==== TEXTE ====

« Paysages Mouvants » : les histoires que la terre nous conte 

Jusqu’au 23 mars 2025 au Jeu de Paume à Paris, le festival « Paysages Mouvants » nous propose de nous immerger dans des territoires capturés par 15 artistes. Une série d’installations nous faisant voyager de la création du monde à sa disparition.

« Il faut entrer dans cette exposition comme on dévalerait une montagne ou on suivrait le cours d’un fleuve », annonce Jeanne Mercier, la commissaire de « Paysages Mouvants », seconde édition du festival du Jeu de Paume dédié aux métamorphoses de l’image contemporaine. Sur les deux étages du lieu, 15 artistes questionnent, au travers de 14 installations, le paysage et la manière dont ses représentations nous influencent.

Au détour des cimaises, par-delà un rideau tiré ou même au cœur d’une salle obscure où retentit de la techno, les spectateurs sont invités à s’immerger dans l’expérience pour saisir les narrations qui s’y déploient. « Nous avons pris la notion d’histoire au pied de la lettre, poursuit Jeanne Mercier. Nous souhaitions créer un récit commun qui embrasse tous les univers. Susciter une attente, un suspens, une tension. Pousser les visiteurs à la réflexion. »

The Scylla/Charybdis, Temporal Rift Paradox 2025, Installation : soieries, bras robotisé, vidéo, lumières leds et Uvs (détail) © Mounir Ayache
The Scylla/Charybdis, Temporal Rift Paradox 2025, Installation : soieries, bras robotisé, vidéo, lumières leds et Uvs (détail) © Mounir Ayache
Paradise 24, Sao Francisco Xavier, Brazil, 2001, de la série New Pictures from Paradise 2001, Tirage chromogène © Thomas Struth
Paradise 24, Sao Francisco Xavier, Brazil, 2001, de la série New Pictures from Paradise 2001, Tirage chromogène © Thomas Struth
Planches de botanique de végétaux du bassin méditerranéen légendées en arabe, 2018. Marwan Cheikh Albassatneh © Mathieu Pernot © Adagp, 2025
Planches de botanique de végétaux du bassin méditerranéen légendées en arabe, 2018. Marwan Cheikh Albassatneh © Mathieu Pernot © Adagp, 2025

Des origines du monde à un futur lointain, les œuvres rythment le parcours, ponctuations s’encrant dans un début, un milieu et une fin destinés à mieux nous guider dans le dédale des créations. 

Croiser les temporalités

Les glaciers grand format de Julian Charrière ouvrent la danse – une référence à l’impact visuel de ces paysages devenus emblèmes du dérèglement climatique. À la glace s’opposent les terres volcaniques d’Asie du Sud et les palmiers d’huile de palme que leur éruption embrase. Au centre de la pièce, dans ce décor apocalyptique, une lava lamp gigantesque rempli d’huile de palme s’amuse de l’absurdité des effets de mode : dans cet objet, populaire dans les années 1990-2000, on lit le symbole d’une exploitation.

====

_CONSIGNE 1_: Indiquez si chacune des affirmations suivantes concorde avec le texte sur le festival « Paysages Mouvants », en répondant par oui ou par non et en citant mot pour mot le passage décisif : (a) le festival se tient au Jeu de Paume jusqu’au 23 mars 2025 ; (b) l’exposition n’occupe qu’un seul étage du lieu ; (c) il s’agit de la première édition du festival.
_CONSIGNE 2_: D’après le texte sur le festival « Paysages Mouvants », quel artiste ouvre le parcours avec des glaciers grand format ?
_CONSIGNE 3_: Poursuivez le texte sur le festival « Paysages Mouvants » à partir de sa dernière phrase.

==== DONNÉES ====

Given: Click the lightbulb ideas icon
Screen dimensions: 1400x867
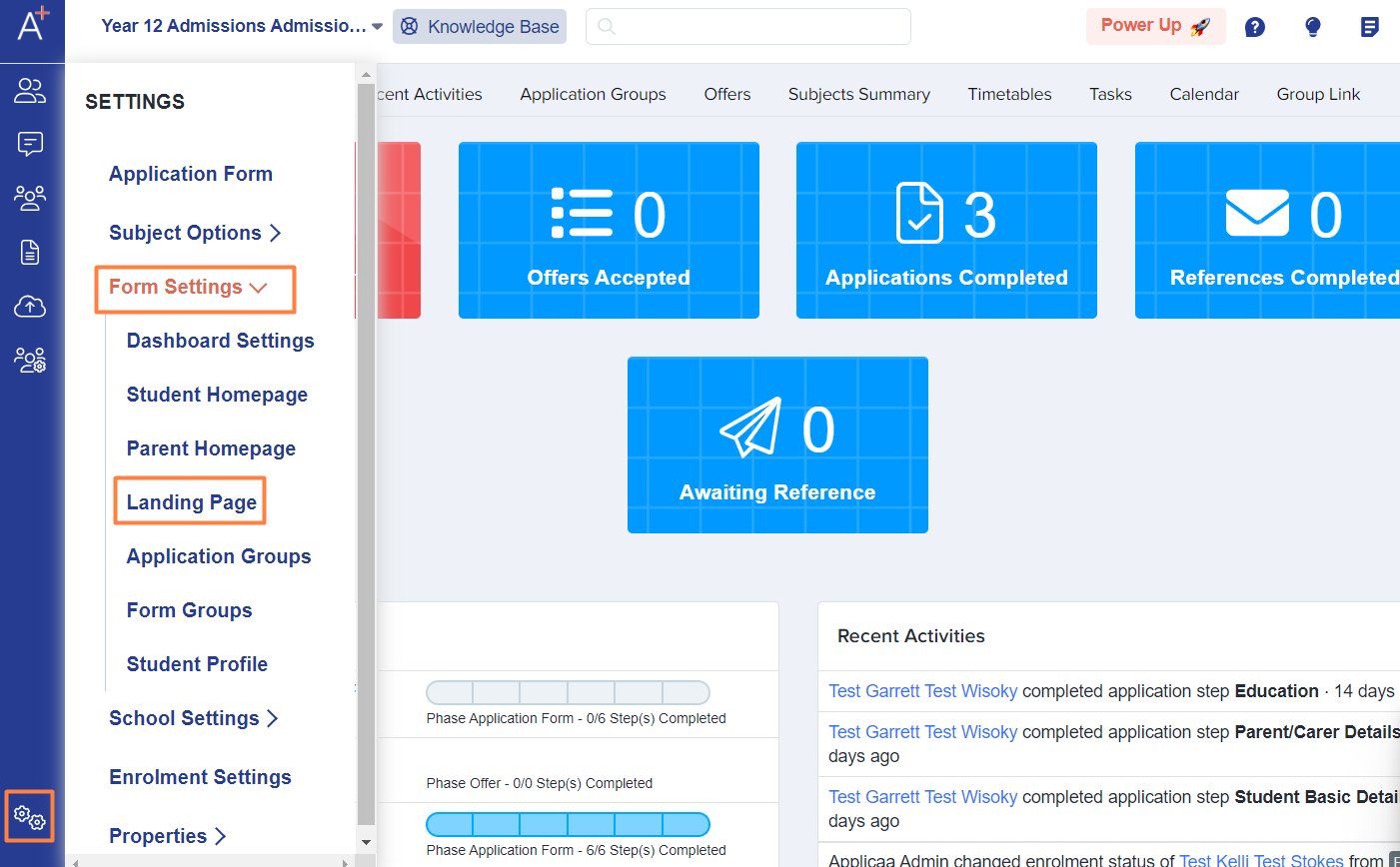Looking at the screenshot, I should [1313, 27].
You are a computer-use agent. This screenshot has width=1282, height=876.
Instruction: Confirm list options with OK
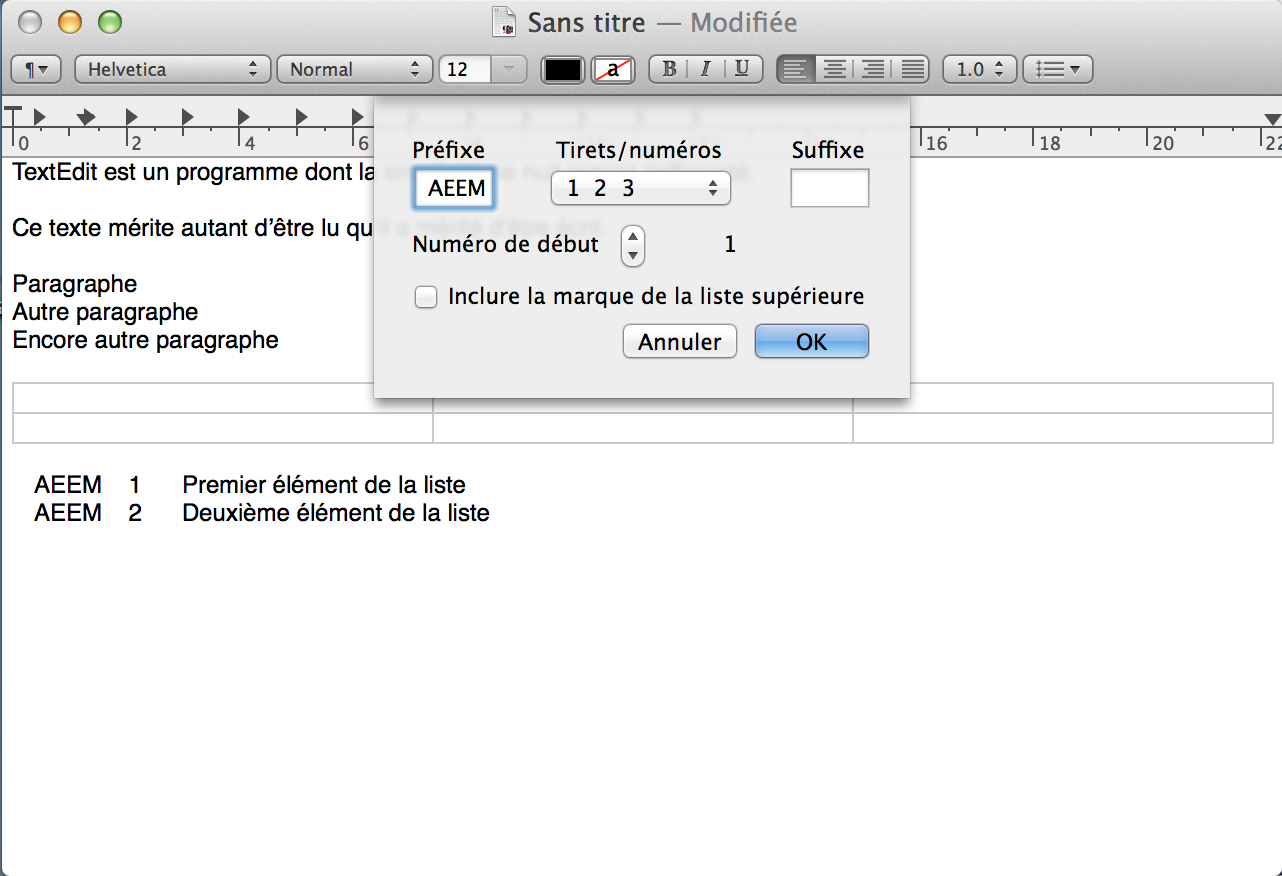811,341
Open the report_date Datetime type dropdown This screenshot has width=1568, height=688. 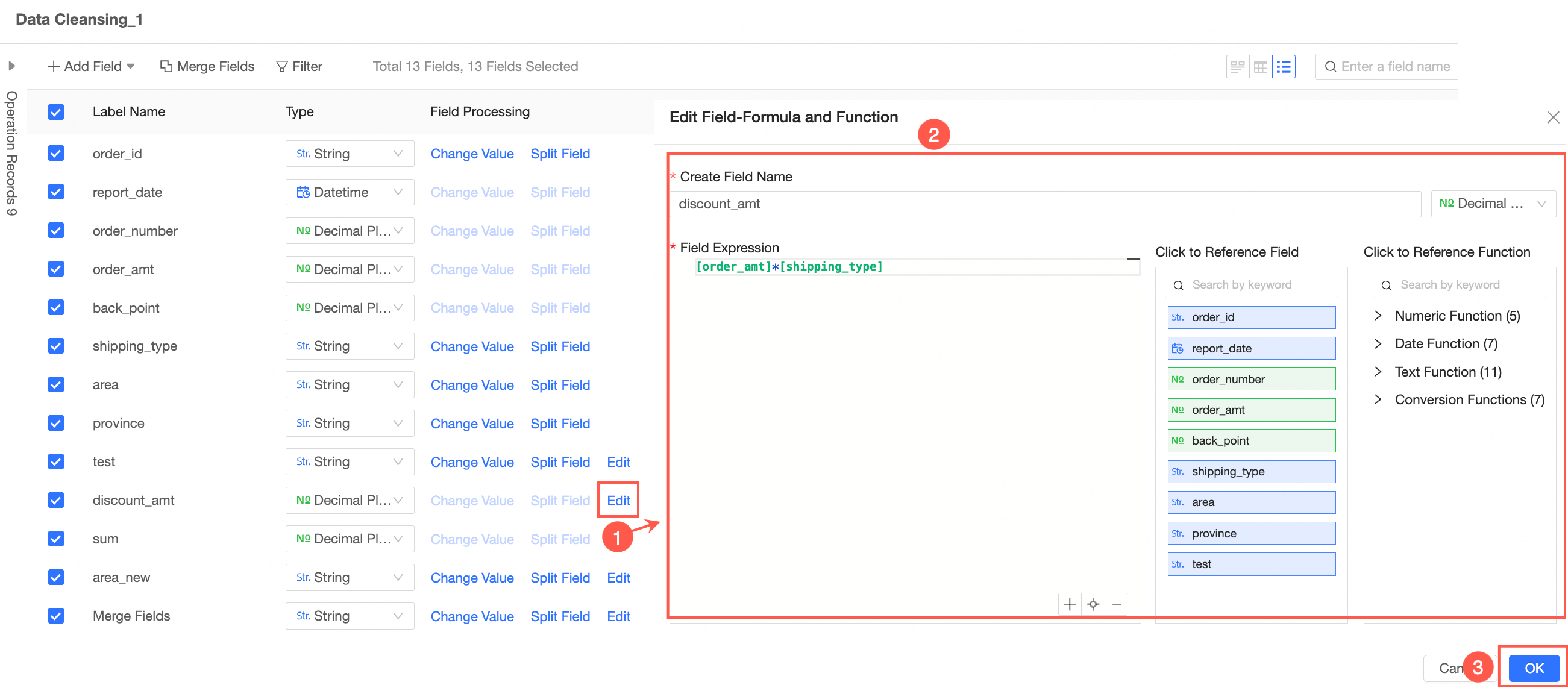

====

_RÉPONSE ATTENDUE 1_:
(a) Oui : « Jusqu’au 23 mars 2025 au Jeu de Paume à Paris ».
(b) Non : « Sur les deux étages du lieu ».
(c) Non : « seconde édition du festival du Jeu de Paume ».

_RÉPONSE ATTENDUE 2_: Julian Charrière.

_RÉPONSE ATTENDUE 3_:
An Invitation to Disappear - Sorong, Tirage photographique 2018 © Julian Charrière © Adagp, 2025
An Invitation to Disappear – Sorong, Tirage photographique 2018 © Julian Charrière © Adagp, 2025
.cóm 2025 Image 3D © Prune Phi © Adagp, 2025. Une co-production de la Fondation Martell.
.cóm 2025 Image 3D © Prune Phi © Adagp, 2025. Une co-production de la Fondation Martell.

Prune Phi, ensuite, tisse un lien entre la grande histoire et ses propres archives familiales en connectant le passé de son « grand-père vietnamien, fondateur d’un restaurant appelé La Rizière à [s]es recherches sur ces terrains en Camargue ». Deux temporalités qui se retrouvent dans un plateau de cuisine à roulettes, où les verres à saké deviennent des loupes révélant des images cachées.

À l’étage, le temps passe alors que l’altitude change. Julien Lombardi dévoile Planeta, un travail sur le Mexique au cœur duquel il développe « un imaginaire du spatial, d’un point de vue anthropologique, en croisant science et science-fiction ». Jouant avec l’infrarouge et l’ultraviolet, il transforme les déserts terrestres en panoramas martiens, capturés par des rovers fictifs.

Planeta 2025, Installation : photographies et sculpture (détail) © Julien Lombardi
Planeta 2025, Installation : photographies et sculpture (détail) © Julien Lombardi
Tales From The Sources 2025, Installation : oeuvres textiles et vidéos (extrait) © Léonard Pongo
Tales From The Sources 2025, Installation : oeuvres textiles et vidéos (extrait) © Léonard Pongo

Enfin, point final du festival, l’installation de Mounir Ayache nous projette au 26e siècle. Inspiré par le mythe de Charybde et Scylla, il donne à écouter une discussion entre deux entités échangeant, en arabe littéraire, sur la fin du monde. Autour d’elles, un paysage composé de montagne en voiles – de la marque Hermès – et une représentation numérique de palmiers animée par un énorme bras robotique. Un édifice futuriste rendant hommage à une nature désormais perdue.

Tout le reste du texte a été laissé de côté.